[EXERCISE TASK 1]
For each statement below, decide whether it agrees with the transcript on Australian intelligence and the CIA, answering yes or no and quoting the deciding words of that transcript. (a) Cameron states that ASIS members in Santiago worked in cooperation with the CIA. (b) Cameron succeeded in having the ASIO spy posing as an immigration officer in Santiago removed. (c) The ASIS operatives were withdrawn before the coup took place.
[EXERCISE TASK 2]
Extend the transcript on Australian intelligence and the CIA by writing what follows its final sentence.

[Start of PASSAGE]

Clyde Cameron: Well, ASIO has always been a compliant service for the American CIA. They have always done that. They have been quite sympathetic towards the CIA and let’s not forget that the Australian intelligence organisations were the ones who were responsible for acting as a conduit for the CIA and Pinochet in 1973 when the CIA-backed Pinochet Junta moved in and overthrew the elected government of Chile. I know that members of the Australian Secret Intelligence Service (ASIS) were active in Santiago at that time and were acting in cooperation with the CIA because the CIA weren’t able to function in Chile under President Allende. They had to do their dirty work through somebody else and they chose the Australian intelligence organisations. When I became Minister for Immigration I was appalled to discover that we had an immigration officer in Santiago who was in fact an ASIO spy. He wasn’t a genuine immigration officer at all but was an ASIO spy who had been put on by my immigration establishment as a bona fide immigration officer and I sought to have him removed but the Prime Minister intervened and prevented the removal from taking place. I remember that when the Prime Minister discovered that ASIS had been active in Santiago he ordered that the ASIS operative in that area be withdrawn that they just ignored it, refused to do anything about it, and it wasn’t until Whitlam took firm action and threatened to put the knife through a lot of these people who were responsible for ignoring his direction that they were withdrawn. But by that time, of course, the coup had occurred, Allende had been assassinated and Pinochet had been installed.

Ian Wood: That was former Whitlam Cabinet Minister Clyde Cameron. Before that you also heard former CIA agents Victor Marchetti and Ralph McGehee; Jerry Aaron, the co-author of ROOTED IN SECRECY and Kelly Johnson of the Christopher Boyce Alliance. Next week, Watching Brief looks at the CIA interference in Australian and New Zealand trade unions.

[End of PASSAGE]
[Start of ENTRIES]

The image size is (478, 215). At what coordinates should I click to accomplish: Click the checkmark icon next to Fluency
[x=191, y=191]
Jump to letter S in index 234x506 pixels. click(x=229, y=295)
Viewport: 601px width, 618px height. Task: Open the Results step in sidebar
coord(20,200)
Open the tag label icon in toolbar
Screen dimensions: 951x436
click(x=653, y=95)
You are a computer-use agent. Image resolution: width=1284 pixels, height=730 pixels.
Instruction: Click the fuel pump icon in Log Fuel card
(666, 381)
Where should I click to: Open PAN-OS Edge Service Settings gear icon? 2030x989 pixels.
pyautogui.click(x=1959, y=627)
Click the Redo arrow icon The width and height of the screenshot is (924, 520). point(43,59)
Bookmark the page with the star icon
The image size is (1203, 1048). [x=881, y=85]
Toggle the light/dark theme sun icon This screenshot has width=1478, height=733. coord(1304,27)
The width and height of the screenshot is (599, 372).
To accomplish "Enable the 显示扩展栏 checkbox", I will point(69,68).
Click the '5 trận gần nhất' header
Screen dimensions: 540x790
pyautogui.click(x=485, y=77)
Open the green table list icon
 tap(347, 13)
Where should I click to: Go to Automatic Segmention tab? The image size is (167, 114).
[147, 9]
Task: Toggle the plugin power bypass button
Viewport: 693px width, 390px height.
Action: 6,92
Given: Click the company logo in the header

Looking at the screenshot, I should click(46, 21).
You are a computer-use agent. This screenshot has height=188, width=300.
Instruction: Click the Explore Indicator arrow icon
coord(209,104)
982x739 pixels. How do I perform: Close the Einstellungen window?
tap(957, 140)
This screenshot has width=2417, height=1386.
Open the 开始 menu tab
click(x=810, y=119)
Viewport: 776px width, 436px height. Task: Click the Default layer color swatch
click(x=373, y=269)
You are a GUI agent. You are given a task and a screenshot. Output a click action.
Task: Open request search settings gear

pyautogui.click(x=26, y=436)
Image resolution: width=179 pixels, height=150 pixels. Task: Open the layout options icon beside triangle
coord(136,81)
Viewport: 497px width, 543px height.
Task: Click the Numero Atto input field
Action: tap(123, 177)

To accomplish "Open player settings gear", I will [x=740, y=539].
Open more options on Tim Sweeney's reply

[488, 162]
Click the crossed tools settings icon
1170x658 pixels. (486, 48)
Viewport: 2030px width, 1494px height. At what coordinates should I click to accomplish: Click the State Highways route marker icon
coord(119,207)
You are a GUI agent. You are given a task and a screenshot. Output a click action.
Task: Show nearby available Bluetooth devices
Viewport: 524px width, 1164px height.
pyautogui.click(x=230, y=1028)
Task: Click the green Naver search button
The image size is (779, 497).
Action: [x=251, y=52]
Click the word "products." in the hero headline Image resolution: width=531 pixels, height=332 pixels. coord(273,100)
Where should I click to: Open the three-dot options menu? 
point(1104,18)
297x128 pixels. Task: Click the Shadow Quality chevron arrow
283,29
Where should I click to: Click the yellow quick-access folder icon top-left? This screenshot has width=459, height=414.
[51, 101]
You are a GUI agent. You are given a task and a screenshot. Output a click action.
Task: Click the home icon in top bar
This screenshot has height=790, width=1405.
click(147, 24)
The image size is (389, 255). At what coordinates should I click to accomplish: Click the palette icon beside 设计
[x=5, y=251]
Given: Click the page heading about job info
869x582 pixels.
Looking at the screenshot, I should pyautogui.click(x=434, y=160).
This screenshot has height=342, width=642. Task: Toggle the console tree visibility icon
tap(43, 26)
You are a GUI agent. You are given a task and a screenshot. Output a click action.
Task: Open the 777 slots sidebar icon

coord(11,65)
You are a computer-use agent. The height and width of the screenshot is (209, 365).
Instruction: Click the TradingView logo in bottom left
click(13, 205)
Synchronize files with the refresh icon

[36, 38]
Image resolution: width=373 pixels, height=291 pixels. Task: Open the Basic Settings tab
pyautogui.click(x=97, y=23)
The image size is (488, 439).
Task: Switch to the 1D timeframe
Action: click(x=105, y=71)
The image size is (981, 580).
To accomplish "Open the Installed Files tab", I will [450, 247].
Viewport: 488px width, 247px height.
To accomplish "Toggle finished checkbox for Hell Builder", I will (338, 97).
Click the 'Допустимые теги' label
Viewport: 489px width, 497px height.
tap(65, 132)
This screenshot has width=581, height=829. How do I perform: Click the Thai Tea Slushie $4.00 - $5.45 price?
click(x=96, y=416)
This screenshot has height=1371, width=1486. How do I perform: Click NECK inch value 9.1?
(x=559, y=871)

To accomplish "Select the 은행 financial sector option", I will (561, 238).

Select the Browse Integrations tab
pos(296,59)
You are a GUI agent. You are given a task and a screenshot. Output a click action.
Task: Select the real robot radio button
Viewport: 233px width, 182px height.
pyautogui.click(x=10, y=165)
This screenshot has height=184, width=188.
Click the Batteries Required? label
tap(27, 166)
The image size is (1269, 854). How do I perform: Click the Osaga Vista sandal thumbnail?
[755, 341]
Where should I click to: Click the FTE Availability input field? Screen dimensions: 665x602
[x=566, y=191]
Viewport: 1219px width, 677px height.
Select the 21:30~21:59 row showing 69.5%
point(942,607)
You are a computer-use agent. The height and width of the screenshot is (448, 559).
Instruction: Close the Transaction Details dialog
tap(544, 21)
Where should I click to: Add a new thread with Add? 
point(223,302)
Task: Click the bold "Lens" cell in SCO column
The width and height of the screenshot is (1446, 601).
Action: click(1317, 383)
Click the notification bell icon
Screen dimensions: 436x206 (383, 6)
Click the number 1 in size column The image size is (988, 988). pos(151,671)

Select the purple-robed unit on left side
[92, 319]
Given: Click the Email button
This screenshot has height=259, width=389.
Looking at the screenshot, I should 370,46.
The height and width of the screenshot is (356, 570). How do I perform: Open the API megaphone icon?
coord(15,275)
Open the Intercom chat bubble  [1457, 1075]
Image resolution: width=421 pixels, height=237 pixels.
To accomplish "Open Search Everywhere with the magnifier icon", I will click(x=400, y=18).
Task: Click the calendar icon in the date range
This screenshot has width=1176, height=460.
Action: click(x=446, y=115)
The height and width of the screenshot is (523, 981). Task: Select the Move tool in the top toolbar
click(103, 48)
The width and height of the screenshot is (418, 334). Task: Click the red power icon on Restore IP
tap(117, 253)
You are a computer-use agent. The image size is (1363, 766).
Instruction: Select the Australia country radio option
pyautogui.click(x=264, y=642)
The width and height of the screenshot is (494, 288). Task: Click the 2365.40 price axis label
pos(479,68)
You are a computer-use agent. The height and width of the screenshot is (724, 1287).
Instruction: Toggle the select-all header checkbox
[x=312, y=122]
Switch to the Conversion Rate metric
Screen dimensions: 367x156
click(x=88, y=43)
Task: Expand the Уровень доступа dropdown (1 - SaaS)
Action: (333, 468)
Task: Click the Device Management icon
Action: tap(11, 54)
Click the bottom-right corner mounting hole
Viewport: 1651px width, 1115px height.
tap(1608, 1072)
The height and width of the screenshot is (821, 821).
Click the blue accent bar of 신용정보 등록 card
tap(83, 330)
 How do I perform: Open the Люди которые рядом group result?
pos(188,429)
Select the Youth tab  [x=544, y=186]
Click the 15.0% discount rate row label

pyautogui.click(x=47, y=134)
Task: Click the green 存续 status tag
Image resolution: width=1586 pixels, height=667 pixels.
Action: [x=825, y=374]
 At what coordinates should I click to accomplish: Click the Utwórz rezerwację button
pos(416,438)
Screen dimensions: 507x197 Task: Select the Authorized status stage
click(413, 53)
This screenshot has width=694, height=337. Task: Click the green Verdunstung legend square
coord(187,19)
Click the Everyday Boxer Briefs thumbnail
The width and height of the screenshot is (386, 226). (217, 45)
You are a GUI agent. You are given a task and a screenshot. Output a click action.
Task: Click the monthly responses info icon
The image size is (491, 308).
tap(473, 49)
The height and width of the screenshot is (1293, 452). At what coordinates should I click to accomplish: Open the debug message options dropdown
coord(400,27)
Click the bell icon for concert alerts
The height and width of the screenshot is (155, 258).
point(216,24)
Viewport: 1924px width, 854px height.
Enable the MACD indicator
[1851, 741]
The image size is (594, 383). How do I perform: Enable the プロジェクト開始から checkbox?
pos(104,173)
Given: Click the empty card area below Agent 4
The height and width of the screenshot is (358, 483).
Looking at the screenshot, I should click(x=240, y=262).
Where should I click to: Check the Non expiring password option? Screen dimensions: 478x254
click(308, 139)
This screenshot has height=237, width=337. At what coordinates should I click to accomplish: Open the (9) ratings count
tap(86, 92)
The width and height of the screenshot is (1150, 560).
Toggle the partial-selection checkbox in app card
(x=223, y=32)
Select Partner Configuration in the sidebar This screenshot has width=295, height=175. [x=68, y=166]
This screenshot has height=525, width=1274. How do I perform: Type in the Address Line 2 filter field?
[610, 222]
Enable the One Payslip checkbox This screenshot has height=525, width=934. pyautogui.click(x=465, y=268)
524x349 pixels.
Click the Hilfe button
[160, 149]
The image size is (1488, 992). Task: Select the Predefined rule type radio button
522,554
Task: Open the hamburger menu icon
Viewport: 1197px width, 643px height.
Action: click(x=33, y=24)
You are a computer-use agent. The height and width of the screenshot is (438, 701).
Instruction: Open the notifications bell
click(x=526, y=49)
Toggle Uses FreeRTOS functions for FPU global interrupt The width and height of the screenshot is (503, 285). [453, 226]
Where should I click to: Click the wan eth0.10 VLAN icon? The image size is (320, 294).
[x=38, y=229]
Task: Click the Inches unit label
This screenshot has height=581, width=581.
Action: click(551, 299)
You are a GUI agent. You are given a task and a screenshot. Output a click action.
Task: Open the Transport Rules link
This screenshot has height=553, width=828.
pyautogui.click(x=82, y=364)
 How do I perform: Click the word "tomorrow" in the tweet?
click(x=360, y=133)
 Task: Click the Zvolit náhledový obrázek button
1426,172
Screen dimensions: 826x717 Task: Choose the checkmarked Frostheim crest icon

[End of ENTRIES]

[OUTPUT 1]
(a) Yes: "members of the Australian Secret Intelligence Service (ASIS) were active in Santiago at that time and were acting in cooperation with the CIA"
(b) No: "I sought to have him removed but the Prime Minister intervened and prevented the removal from taking place"
(c) No: "But by that time, of course, the coup had occurred"

[OUTPUT 2]
Jane Lanbrook: Well, that’s all on Watching Brief this week. If you’d like more information or cassette copies of the program, or if you have got information that may be of interest, contact us at Public Radio News Services, Post Office Box 103, Fitzroy, Victoria, 3065. Or call us on Melbourne 417 7304. That’s Public Radio News Services. Watching Brief is produced by Ian Wood and Tony Douglas for the Public Broadcasting Network of Australia. I’m Jane Lanbrook and I hope you tune in again next week at the same time for Watching Brief, Public Radio’s National Environment Program.

------- End Part 3 of a 6 part series. Transcription: Jose Gutierrez

THE CIA IN AUSTRALIA

Part 4 of a 6 part series Watching Brief, PRNS, October 1986

Clyde Cameron: Lionel Murphy was attending a meeting of world leaders in the fields of finance and commercial interests in which a top American businessman, who has a very close connection with the CIA, made the statement that `we’ [`we’ meaning the corporate world] have no trouble with governments, we can manage them, we can handle governments, but the difficulty always is handling the Trade Union movement’.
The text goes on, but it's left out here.